Umarım ukalalık olarak anlaşılmaz ama ilk albümle bu albüm arasındaki en önemli fark benim varlığım. Ben ilk albüm piyasaya çıktıktan sonra gruba dahil olmuştum. Albümde beni en çok heyecanlandıran şey ise benim ilk profesyonel albümüm, ilk gözağrım olması. Yıllar önce Ankara’da lise ve üniversite zamanında, sonra İstanbul’da birçok farklı projede, farklı tarzlarda müzik yapan gruplarla çalıştım. Ama Temas'a katıldığımdan, "profesyonel müzisyen" sıfatını edindiğimden beri kendimi yeni yeşeren bir ağaç filizi ya da gözlerini ilk kez açan bir bebek gibi hissediyor, yeni adım attığım bu piyasayı meraklı gözlerle izliyorum. Güzel insanlarla tanışıyor, bazen sektörle ilgili duyduğum gördüğüm şeylerle çok şaşırıyor, bazen çok heyecanlanıyorum. Bazen umutsuzluğa kapılıyor gibi olsam da grupça müziğimizin geleceği konusunda çok iyimserim.

Haberin Devamı

TÜRKİYE'NİN EN ÖNEMLİ MÜZİSYENLERİNDEN BİRİYLE ÇALIŞTIK

Bunun dışında bu albümde teknik anlamda da birçok yenilikler oldu. En büyük yenilik, bir prodüktörle çalışmaktı. Türkiye'nin önemli müzisyenlerinden Demirhan Baylan'la çalıştık. Grup içerisinde neredeyse herkesin -rock tabanlı olmak üzere- farklı müzik zevkleri var. Bu parçaların tekdüzeliğini engelleyen, çeşitliliğin oluşmasını sağlayan güzel bir avantajken, yaratım süecinin sancılı geçmesine yol açan bir dezavantaj da olabiliyor. Bu yüzden bu konuda bilirkişiliğine güvenebileceğimiz bir isme ihtiyaç duyduk ve aradığımız kanı Baylan'da bulduk. Cesur ve yenilikçi bir insan. Risk almayı seven ve kimsenin yapmadığı şeyleri denemekten kaçınmayan bir kişiliği var. Bu özellikleri kendi albümlerinde yoğun olarak görülebiliyor. Bu özellikleri sayesinde bizim albümümüzdeki birçok parça da farklı kişilikler kazandı. Örneğin "Pazartesi" adlı parçamız Baylan eli değmese albümün vasat parçaları arasında kalabilirdi.

DUBSTEP DE VAR

Kayıtlar ve miks süreçlerinde de kullanabildiğimiz en son ve en iyi teknolojiyi kullanmaya çalıştık. Şansımıza bu ekipmanların başında da hep işinin en iyisi insanlar vardı. Davul ve gitar kayıtları Deneyevi Stüdyoları'nda gerçekleşti, miks ve mastering Amerika'da Backroom Studios'da yapıldı. Müziğimizin içinde elektronik öğeler pek olmasa da bu senteze sırtımız dönük değil. Dubstep tarzında Umut Uslusoy tarafından mikslenen albümün son parçasında da Türkiye'de pek alışılmamış bir şey yapmış olduk. Teknolojiyi ve elektronik ekipmanları konserlerimizde de kullanmayı seviyoruz.

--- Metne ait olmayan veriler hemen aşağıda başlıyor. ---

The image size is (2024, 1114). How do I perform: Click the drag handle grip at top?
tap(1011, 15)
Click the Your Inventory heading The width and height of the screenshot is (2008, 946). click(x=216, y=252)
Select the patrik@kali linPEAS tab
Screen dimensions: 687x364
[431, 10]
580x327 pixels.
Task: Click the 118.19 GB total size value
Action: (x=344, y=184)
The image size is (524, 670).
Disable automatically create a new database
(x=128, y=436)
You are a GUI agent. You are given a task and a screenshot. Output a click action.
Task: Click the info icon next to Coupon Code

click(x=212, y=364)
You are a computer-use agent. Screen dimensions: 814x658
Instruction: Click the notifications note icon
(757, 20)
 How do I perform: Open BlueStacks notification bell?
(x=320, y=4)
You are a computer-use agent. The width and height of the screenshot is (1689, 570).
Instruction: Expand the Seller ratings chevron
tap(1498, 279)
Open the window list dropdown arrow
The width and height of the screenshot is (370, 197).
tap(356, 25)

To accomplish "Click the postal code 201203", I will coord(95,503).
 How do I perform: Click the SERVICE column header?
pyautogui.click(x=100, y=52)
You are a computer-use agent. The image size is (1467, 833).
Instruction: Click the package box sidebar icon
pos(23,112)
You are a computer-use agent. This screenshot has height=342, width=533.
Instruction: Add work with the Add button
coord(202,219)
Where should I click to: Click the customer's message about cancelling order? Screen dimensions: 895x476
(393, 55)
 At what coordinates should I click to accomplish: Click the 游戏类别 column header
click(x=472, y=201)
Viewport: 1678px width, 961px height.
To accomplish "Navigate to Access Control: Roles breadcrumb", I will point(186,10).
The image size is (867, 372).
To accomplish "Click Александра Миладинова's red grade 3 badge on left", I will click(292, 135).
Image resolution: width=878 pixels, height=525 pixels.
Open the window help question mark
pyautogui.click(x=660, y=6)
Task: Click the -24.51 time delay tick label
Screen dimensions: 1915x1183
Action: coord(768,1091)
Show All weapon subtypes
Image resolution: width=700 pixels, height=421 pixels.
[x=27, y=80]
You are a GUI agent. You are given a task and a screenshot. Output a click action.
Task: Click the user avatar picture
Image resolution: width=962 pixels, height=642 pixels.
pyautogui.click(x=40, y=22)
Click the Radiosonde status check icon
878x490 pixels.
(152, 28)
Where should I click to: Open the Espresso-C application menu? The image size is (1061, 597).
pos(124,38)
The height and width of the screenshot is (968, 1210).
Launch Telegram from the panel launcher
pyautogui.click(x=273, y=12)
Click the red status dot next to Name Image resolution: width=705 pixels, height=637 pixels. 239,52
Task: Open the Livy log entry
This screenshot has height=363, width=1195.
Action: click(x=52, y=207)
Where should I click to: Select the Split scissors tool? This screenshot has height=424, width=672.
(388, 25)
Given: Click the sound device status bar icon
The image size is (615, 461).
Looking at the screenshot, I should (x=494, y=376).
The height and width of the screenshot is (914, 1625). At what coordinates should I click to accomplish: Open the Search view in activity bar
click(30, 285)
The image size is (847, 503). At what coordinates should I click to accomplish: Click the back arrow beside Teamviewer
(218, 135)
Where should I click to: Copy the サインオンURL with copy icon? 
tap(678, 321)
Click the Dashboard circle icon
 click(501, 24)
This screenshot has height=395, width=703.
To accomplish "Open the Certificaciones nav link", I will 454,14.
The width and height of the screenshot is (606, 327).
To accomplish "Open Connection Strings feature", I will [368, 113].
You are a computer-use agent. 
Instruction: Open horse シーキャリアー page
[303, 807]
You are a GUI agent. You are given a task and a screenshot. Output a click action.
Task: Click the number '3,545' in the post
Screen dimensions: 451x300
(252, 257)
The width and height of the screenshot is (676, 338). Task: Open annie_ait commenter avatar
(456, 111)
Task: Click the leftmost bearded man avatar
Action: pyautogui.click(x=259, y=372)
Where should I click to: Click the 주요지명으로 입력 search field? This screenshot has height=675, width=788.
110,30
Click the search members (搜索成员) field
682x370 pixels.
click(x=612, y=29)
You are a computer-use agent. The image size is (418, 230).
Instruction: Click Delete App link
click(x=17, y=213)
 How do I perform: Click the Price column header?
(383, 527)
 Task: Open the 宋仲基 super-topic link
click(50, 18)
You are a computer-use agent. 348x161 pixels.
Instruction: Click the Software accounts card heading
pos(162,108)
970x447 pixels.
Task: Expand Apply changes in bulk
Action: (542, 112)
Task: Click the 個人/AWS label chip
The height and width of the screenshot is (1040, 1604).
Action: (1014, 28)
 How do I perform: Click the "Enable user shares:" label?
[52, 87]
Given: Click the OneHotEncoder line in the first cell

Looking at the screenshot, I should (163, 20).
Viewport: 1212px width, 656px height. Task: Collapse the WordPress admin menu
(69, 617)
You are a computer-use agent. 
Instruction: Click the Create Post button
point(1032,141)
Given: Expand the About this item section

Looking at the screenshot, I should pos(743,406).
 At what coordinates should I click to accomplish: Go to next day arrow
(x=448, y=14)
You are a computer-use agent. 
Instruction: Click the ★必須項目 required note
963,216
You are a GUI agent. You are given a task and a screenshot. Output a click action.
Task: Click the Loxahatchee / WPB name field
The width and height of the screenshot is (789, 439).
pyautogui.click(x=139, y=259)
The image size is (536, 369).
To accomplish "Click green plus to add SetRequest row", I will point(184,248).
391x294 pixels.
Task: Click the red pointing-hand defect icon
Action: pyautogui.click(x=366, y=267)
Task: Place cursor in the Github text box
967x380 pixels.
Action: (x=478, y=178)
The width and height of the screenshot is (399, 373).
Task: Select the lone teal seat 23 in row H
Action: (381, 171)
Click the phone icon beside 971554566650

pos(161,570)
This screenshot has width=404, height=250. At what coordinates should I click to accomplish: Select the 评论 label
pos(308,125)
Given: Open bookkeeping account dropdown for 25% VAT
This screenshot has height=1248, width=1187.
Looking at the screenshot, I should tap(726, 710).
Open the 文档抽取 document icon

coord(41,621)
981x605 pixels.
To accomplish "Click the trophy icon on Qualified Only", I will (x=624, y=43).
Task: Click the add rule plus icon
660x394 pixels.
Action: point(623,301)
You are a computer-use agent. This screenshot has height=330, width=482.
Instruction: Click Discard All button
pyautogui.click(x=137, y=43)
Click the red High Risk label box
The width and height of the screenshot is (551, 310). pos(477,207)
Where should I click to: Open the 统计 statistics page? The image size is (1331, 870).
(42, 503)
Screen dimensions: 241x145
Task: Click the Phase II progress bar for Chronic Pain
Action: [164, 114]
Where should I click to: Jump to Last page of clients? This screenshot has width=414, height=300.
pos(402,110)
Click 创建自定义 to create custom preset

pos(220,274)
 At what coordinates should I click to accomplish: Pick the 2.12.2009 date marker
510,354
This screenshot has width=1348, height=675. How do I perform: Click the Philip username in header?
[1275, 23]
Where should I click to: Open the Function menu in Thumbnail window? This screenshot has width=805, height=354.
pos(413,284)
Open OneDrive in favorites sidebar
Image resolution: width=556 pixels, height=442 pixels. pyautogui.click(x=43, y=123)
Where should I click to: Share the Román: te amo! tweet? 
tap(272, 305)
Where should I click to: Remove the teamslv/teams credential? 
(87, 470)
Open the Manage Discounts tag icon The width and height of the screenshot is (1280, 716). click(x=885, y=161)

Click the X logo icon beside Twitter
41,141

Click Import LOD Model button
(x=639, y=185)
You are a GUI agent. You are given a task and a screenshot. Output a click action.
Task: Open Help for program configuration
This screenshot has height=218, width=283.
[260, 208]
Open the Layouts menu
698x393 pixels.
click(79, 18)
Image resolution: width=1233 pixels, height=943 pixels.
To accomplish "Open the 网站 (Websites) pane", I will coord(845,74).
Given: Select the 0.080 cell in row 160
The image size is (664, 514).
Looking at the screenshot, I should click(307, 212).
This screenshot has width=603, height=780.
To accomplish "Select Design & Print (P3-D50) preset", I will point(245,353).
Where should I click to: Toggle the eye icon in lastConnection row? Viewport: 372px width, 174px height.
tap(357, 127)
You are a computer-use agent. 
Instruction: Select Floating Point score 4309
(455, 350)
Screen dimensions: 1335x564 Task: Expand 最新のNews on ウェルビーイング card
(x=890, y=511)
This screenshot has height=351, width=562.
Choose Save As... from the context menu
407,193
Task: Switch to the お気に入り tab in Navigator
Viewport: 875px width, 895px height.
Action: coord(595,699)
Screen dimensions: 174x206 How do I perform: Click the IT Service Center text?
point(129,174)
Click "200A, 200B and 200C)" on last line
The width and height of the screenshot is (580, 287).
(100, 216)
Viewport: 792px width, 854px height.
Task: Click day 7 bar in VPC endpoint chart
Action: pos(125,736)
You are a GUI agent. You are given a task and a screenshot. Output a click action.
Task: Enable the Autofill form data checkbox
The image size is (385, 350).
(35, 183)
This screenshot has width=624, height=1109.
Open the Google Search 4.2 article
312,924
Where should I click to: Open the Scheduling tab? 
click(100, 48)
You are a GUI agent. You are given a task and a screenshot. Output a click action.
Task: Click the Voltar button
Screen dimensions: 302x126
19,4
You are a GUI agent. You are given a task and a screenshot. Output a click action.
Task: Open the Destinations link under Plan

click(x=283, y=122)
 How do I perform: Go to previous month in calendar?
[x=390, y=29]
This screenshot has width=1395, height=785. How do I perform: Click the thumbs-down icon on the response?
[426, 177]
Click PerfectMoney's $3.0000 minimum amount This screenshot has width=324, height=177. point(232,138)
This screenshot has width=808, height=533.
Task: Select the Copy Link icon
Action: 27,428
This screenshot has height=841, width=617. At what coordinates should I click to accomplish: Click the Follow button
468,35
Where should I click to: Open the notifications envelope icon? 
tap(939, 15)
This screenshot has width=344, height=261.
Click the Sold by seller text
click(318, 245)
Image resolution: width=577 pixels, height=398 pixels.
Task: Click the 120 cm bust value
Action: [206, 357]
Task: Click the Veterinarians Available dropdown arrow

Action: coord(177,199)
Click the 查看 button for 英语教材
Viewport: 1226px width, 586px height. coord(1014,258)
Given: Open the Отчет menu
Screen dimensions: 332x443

GRUP OLARAK BAŞARILI OLMANIN YOLU EGODAN KURTULMAK

Albümdeki şarkıları "Temas" olarak imzalamışsınız... Bu, kişisel egoları pek ön planda tutmadığınız için mi? Müzikte mütevazılık çok sık rastlanan bir durum değil sanki...

Bir arada ürettiğimiz her parça gruba aittir diye düşünüyoruz. Daha önce de bahsettiğim farklı müzik ekollerinden besleniyor olma durumu, bestelerin çeşitliliği ve zenginliğini artırıyor. Herkesin sırf kendi yaptığı parçalar da var, "Bana Bir Yalan Söyle"de olduğu gibi tamamen stüdyo çalışması sırasında oluşan parçalarımız da var. Sözleri genellikle ben ve Altuğ yazıyoruz. Özetle Temas'a ait bireyler olan bizler gibi, bestelediğimiz her parça, bulduğumuz her melodi, yazdığımız her satır söz de Temas'a ait. Şimdiye kadar grup içinde bu konuda hiçbir tartışma, ya da hoşnutsuzluk olmadı. Grup olarak bir şeyler başarabilmek için ilk şart kişisel egolardan kurtulmak olmalı diye düşünüyorum. Şimdiye kadar bunu güzel becerdik.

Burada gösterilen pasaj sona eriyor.